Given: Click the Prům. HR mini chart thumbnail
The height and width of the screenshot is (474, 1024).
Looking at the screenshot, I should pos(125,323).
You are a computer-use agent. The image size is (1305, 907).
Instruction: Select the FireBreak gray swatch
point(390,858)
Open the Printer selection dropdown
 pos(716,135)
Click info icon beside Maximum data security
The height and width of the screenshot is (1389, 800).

§ §

What is expected:
If a line in the records above has the word "Click", copy it out.

Written answer:
Given: Click the Prům. HR mini chart thumbnail
Click info icon beside Maximum data security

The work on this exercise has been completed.